Мне не хочется спорить со Степанчиковой, то, что она вписала в свою тетрадку, обсуждению не подлежит. Но мне надоело быть на поводу то у мамы, то у класса, не говоря уже о классиках литературы, и я говорю:
— Все равно эти слова лучше бы сказать другому герою. Это было бы справедливей.
— У тебя претензии к Горькому?
— Представь себе!
— Ну, знаешь! — Рита задохнулась от возмущения. — Ты так докатишься. Между прочим, это все влияние Гуркина.
Рите главное — найти виноватого, но я не поддаюсь.
— Степанчикова, — говорю я значительно, — а ведь Гуркин тоже докатился до своей ночлежки. В десятый ему не перейти. А он человек и мог бы звучать гордо.
Рита хмурится: двойки Гуркина ее мало волнуют, но ей кажется, что я продолжаю подкапываться под ее тетрадку.
— А он и будет звучать гордо, — говорит она, и лицо ее становится злым, — раз останется на второй год, два останется, а потом его в армию призовут. Там его научат ходить по-человечески и соскребут исключительность.
— Ладно! — Я прощаюсь со Степанчиковой: — Пока, до лучших встреч!
Дома говорю маме:
— Может, я влюблена в Гуркина? Все из рук валится, так его жалко.
— Жалость унижает человека, — отвечает мама почти цитатой из Риткиной тетрадки, — неужели нельзя ему помочь? В шестом классе у тебя это получалось.
— Теперь другие времена, — говорю я, — и мы другие, и Гуркин другой.
— Надоело! — вдруг кричит мама. — Надоело твое нытье! «Другие времена»! Во все времена хватало нытиков, моральных иждивенцев.

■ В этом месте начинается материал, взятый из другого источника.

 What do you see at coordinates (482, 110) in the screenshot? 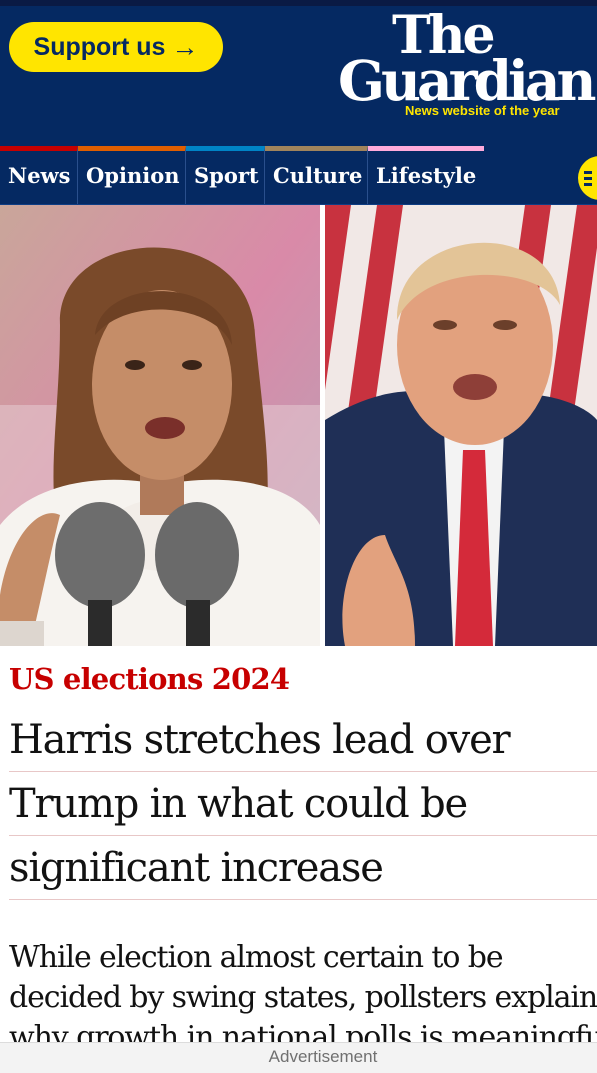
I see `logo-tagline: News website of the year` at bounding box center [482, 110].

Вот когда жизнь тебя клюнет, тогда узнаешь, что такое нытье по Гуркину, а что такое настоящая беда.
— Скорей бы уж клюнула.
Мама пугается и оглядывается по сторонам:
— Типун тебе на язык!
Они обе — и Степанчикова и мама — раздавили меня. Ночью мне приснился сон: пришел маленький человечек, ростом с трехлетнего ребенка, в полушубочке, подпоясанный красным шнурочком, встал возле моей кровати и смотрит на меня. А я знаю, что он мне снится, и не боюсь его, только жду, что он скажет. Но он молчит, тогда я говорю: «Уходи. Все равно ты не настоящий». Он покачал головой, вроде как постыдил меня, и ушел под кровать. Утром я все свои сны забываю в одну секунду, а этот запомнился, я даже под кровать заглянула.